The application resides in the menubar and changes its icon according to the status (syncing, done,..). The dropbox folder itself is just a normal folder – with overlay icons showing the status. Very well integrated in the Finder this is.
Because everything is also stored online, there’s also a web interface and it’s a good one. So you can access your files from anywhere via browser. And of course upload or delete files, share folders and so on.
Here two screenshots, one showing the file browser, the other one a history of your (file) events, which is of course only visible for you.
- You can share folders, files or photo albums with other people – either by making them public or by inviting only certain persons.
- Undo/Undelete: Dropbox is suitable as a fast online backup, but not only for the current version! All recent versions of a file are stored for 30 days, much like Time Machine. Deleted files are also saved, so you can restore them later.
- Efficient file syncing (like Rsync) – only the changed portions of a file are synchronized. That’s for sure one reason why dropbox is so fast.
- What I really appreciate is the Votebox: An online voting tool, which features should be implemented next.
If you put images online, a nice gallery view is automatically being created – like this:
All transmission goes via SSL and the files on the server are AES-256 encrypted. So only you can view your files. At least that’s what they say :) But if you’re concerned you can put everything in an encrypted file and upload that.

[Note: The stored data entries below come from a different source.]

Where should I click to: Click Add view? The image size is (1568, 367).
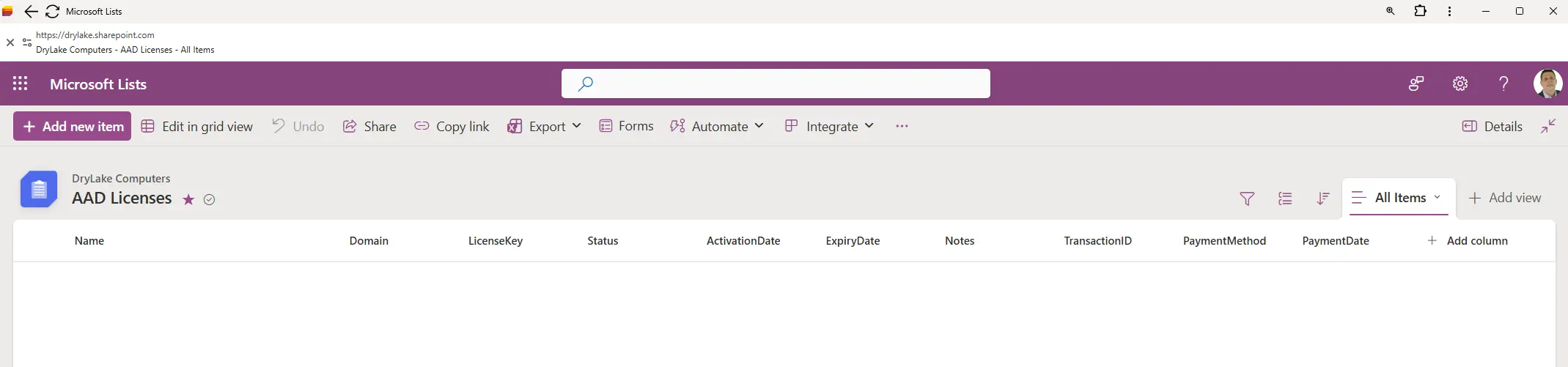tap(1504, 198)
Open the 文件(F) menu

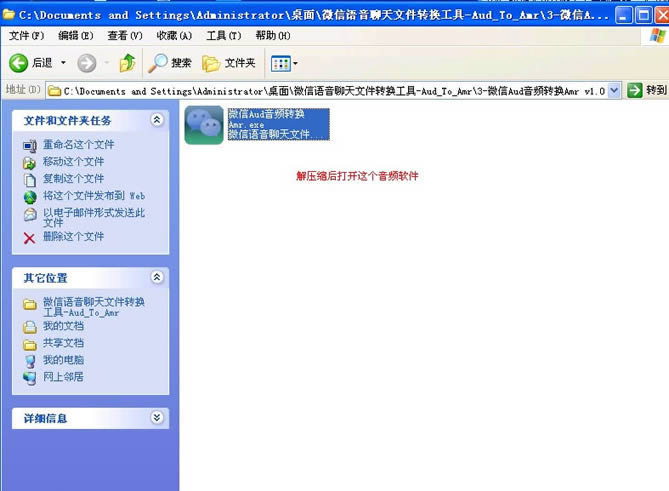(26, 35)
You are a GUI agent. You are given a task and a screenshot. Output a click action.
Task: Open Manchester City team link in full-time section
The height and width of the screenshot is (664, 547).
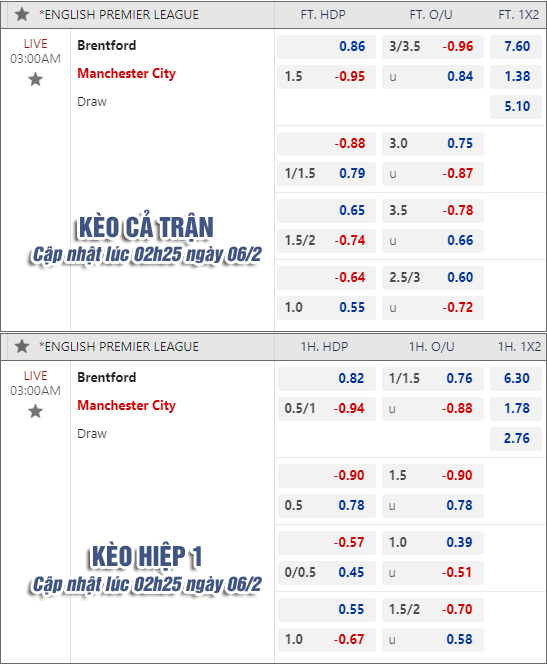[x=126, y=74]
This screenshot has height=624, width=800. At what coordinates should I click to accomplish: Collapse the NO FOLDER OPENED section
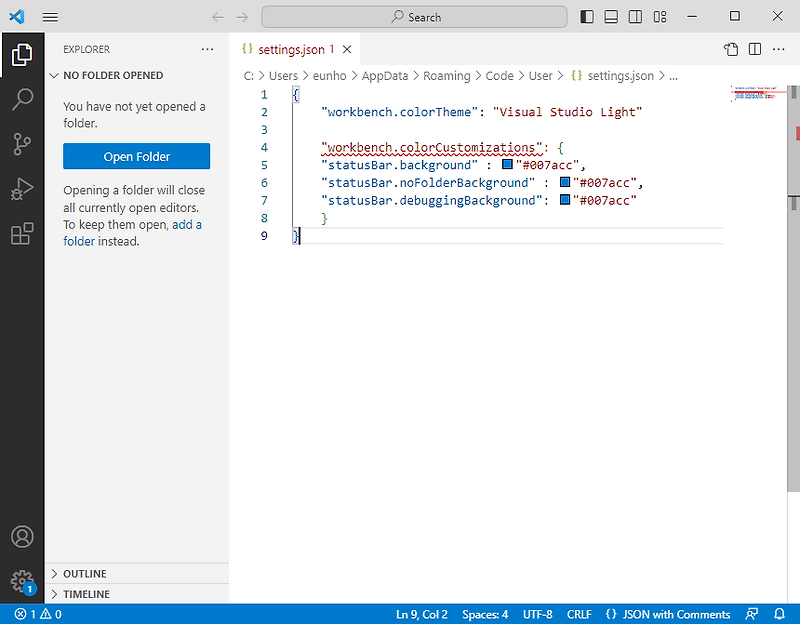pyautogui.click(x=110, y=75)
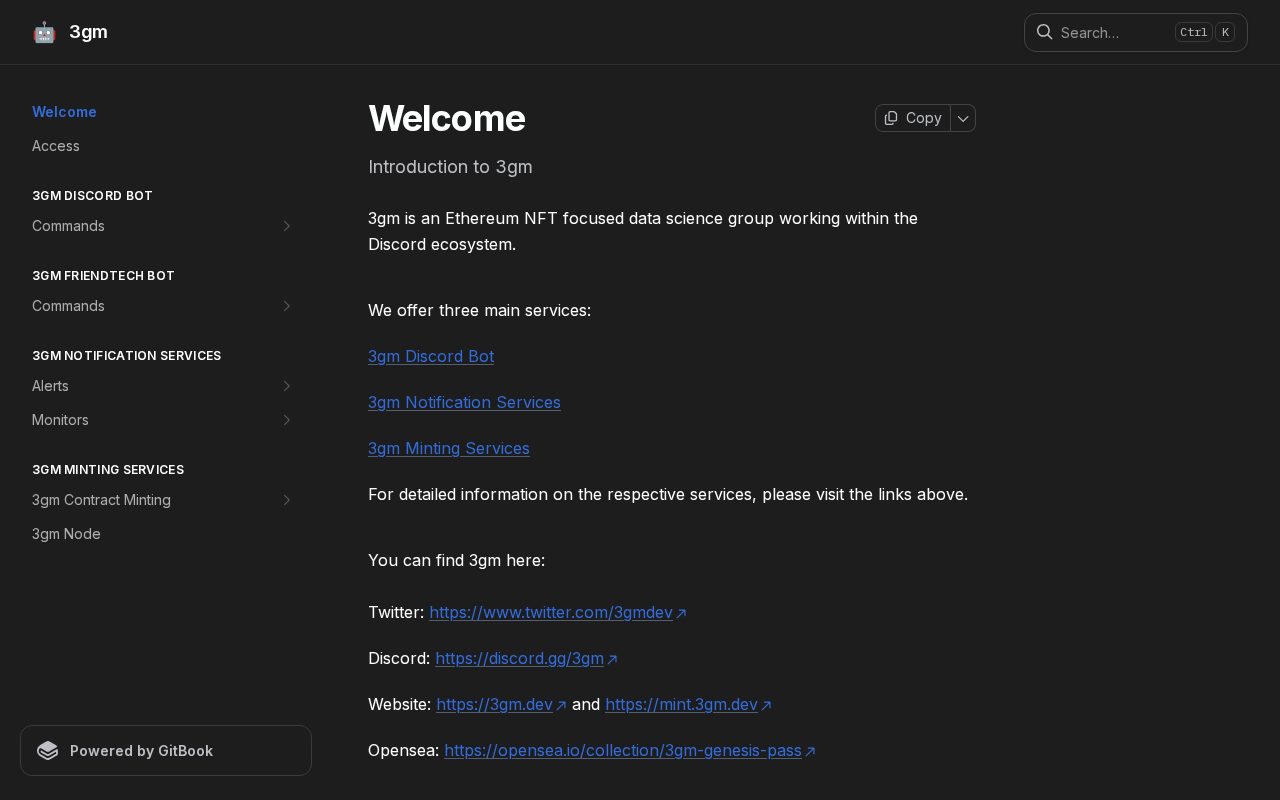Expand Commands under 3GM Friendtech Bot

(x=286, y=306)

The software is continuosly updated and improved, questions in the forum are often being answered by the team and the whole tonality of the website is quite likable. But that’s only a superficial impression of course.
I’ve read mostly very positive reviews from other people and the unavoidable security discussion – which usually ends with: Encrypt really sensitive data, for everything else it’s as secure as any other cloud service.
Until now the service was nearly 100% reliable, I can remember two or three times when the website or the service was unavailable. This lasted some minutes only – and since all your files are stored locally, it’s no big issue.
The only two drawbacks I could find are that there’s no mobile app for Symbian phones (there’s an unoffical one here or here) and for some uses 2 GB of storage might be too less (You can buy a pro account in this case).
Invitation (250 MB extra space)
One last thing: If you like, you can signup using this (my) invitation. This gives you 250 MB additional storage (and for me also of course.. :).
2 Replies to “Dropbox online storage – Review”
Do you have any idea who designed the dropbox interface?
No – I assume the dropbox team itself..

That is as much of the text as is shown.